With the recent Boston Marathon bombings, stress has been in the news. Will Americans feel stressed at public events with the threat of random acts of terror looming over them? Maybe; maybe not. But studies show that every day stress is on the rise.
Experts agree a simple way to manage stress is to take control of your life. That is what Bostonians are showing us. We are seeing they have the resilience to overcome trauma.
“Trauma is a completely natural response to an unnatural event, and most people are resilient,” Lloyd Sederer, medical director of the New York State Office of Mental Health, said in an April 16 Huffington Post article ( www.huffingtonpost.com) after the Boston Marathon. “But you need to help people understand what happened, that these are predictable symptoms and that there are ways to take care of yourself.”
The key words to me in Sederer's statement are “there are ways to take care of yourself.” One he mentions for Bostonians, but it can apply to all of us, is to talk to your own family and members of your community, because they are likely to understand what you have gone through.
Identifying the sources of stress in your life, keeping a journal to record stress, what caused it, how you felt, how you acted and how you dealt with it can help, it said under tips on stress management on the website Helpguide.org ( www.helpguide.org). Additionally, taking a walk, spending time in nature, watching a comedy and listening to music are other ways to manage stress.
While looking for solutions to stress, many people these daysfocus greater attention on taking control of their thinking. This makes sense, given that it's where stress begins.
Physicians practicing in integrative medicine centers are increasingly recommending meditation to mitigate or manage the symptoms of a wide variety of physical and mental problems, according to “Doctor's Orders: 20 Minutes of Meditation Twice a Day,” an April 15 article in the Wall Street Journal. Mindfulness-Based Stress Reduction, devised at the University of Massachusetts Medical School, is the most common type of meditation recommended by doctors.
Studies don't really tell physicians how meditation works on the body. Studies on how prayer works similarly offer no telling results.

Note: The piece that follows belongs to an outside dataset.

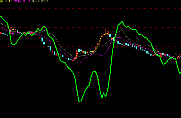Select the green hump between the two deep troughs
This screenshot has height=118, width=181.
point(94,71)
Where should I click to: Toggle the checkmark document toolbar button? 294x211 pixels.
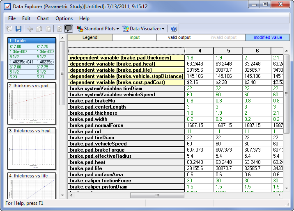click(60, 29)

But that isn't stopping people from using prayer to manage stress — today or over the centuries. It's a method I've used for many years. Prayer and Bible study have brought me peace and comfort — relief — from both everyday and traumatic stress
Everyday stress, such as feeling frustrated angry, or nervous, can come from things like starting a new job or school, money pressures, retirement, moving to a new home, getting married, media overload (social media, Internet, iPhones), relationship problems, and an illness or injury to you or a loved one. Stress is also common in people who already feel depressed.
Research from the American Psychological Association shows that 77 percent of people regularly experience physical symptoms caused by stress, such as dizziness, fatigue and headaches, the website Statistic Brain ( www.statisticbrain.com) reported. Seventy-three percent of people regularly experience psychological symptoms caused by stress, such as irritability, nervousness and lack of energy. These statistics indicate the need to find solutions to coping with stress.
However, research shows those who help others enjoy higher levels of mental health, it says in “How Helping Others Can Reduce Stress and Increase Happiness,” a Dec. 2011 article on http://stress.about.com. Altruistic giving brings more gratitude for what you have, a good view of oneself and less stress over the daily rat race.
As each one of us learns how to cope with stress, it would be my hope that we can help others, too. In fact, that's what we saw play out in Boston after the explosions, isn't it? There were everyday people, under stress, reaching out to help others.
This could be our best way to deal not only with moments of extreme stress, but also those everyday challenges that push our buttons.